Apart from the pictures, every part of the records below gets retyped exactly.
*** Opening of DATA ***
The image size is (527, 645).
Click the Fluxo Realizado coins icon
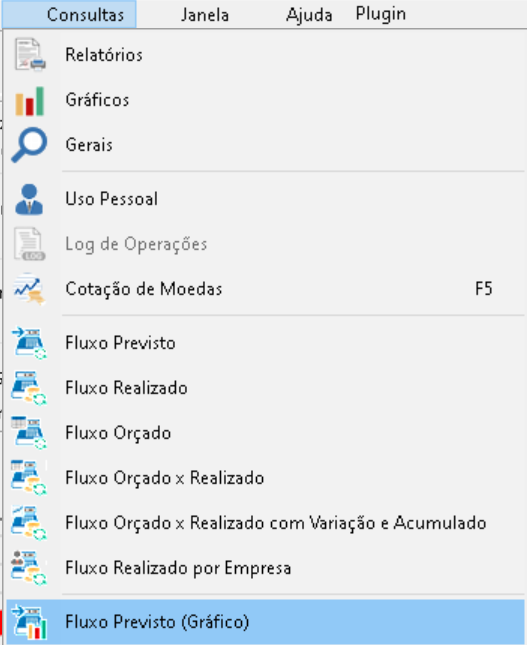point(29,388)
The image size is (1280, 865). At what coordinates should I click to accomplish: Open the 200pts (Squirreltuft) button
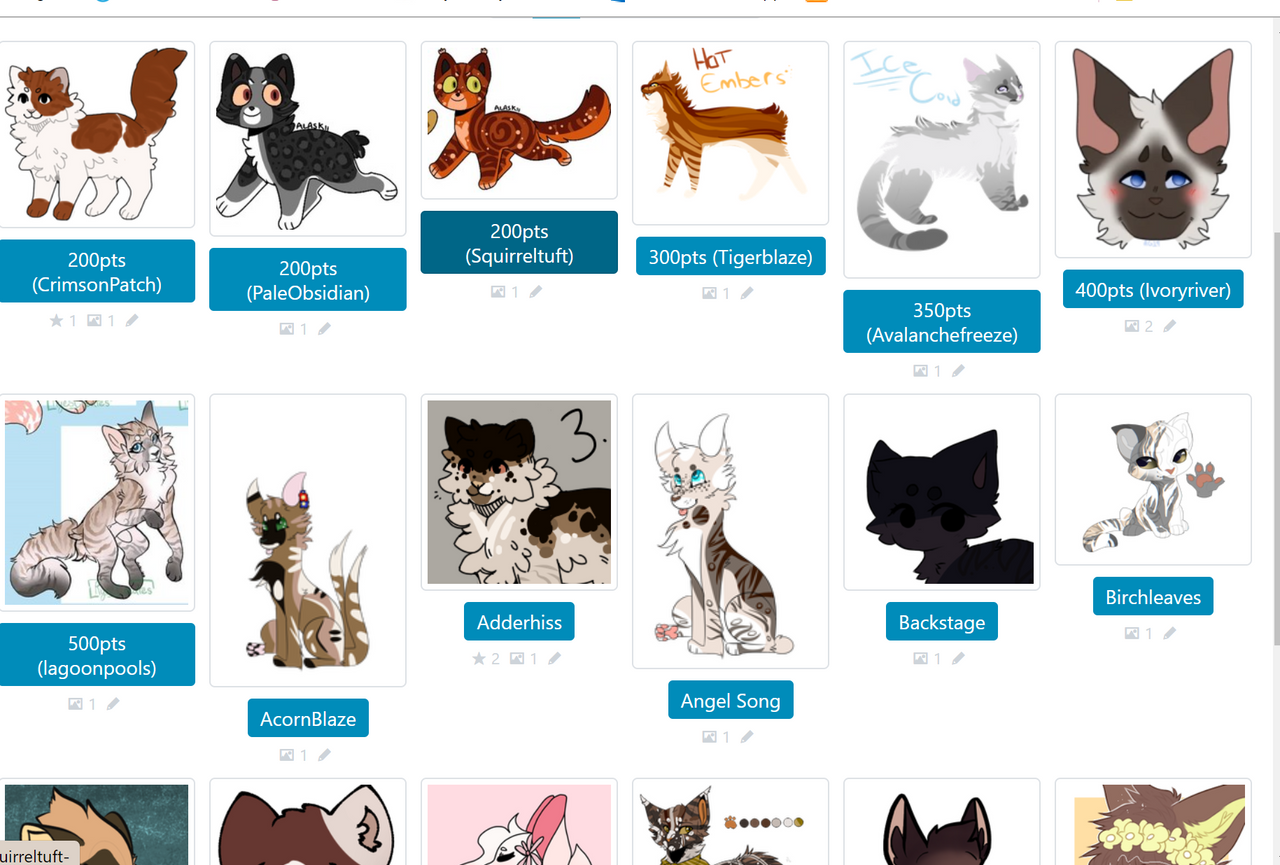pyautogui.click(x=519, y=242)
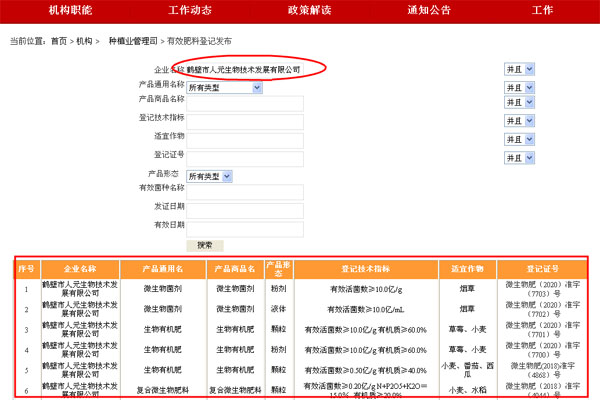The image size is (600, 400).
Task: Click the 登记技术指标 text field
Action: 245,122
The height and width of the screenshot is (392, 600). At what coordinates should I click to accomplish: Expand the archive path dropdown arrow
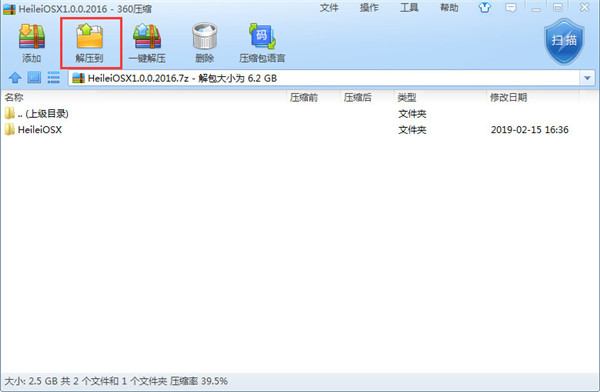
*** Close of DATA ***
[ANSWER BOX]
The image size is (527, 645).
Click the Fluxo Realizado coins icon
point(29,388)
The image size is (1280, 865). At what coordinates should I click to accomplish: Open the 200pts (Squirreltuft) button
pyautogui.click(x=519, y=242)
The image size is (600, 400).
Task: Click the 登记技术指标 text field
Action: 245,122
The height and width of the screenshot is (392, 600). At what coordinates should I click to accomplish: Expand the archive path dropdown arrow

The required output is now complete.